··· TASK INPUT

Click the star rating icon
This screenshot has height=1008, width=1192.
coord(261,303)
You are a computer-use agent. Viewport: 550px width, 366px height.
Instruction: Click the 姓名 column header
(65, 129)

······

→ TASK STATEMENT:
A word-for-word restatement of the records above from the line containing "You are a computer-use" to their final line is all the answer should hold.

→ EXERCISE RESPONSE:
You are a computer-use agent. Viewport: 550px width, 366px height.
Instruction: Click the 姓名 column header
(65, 129)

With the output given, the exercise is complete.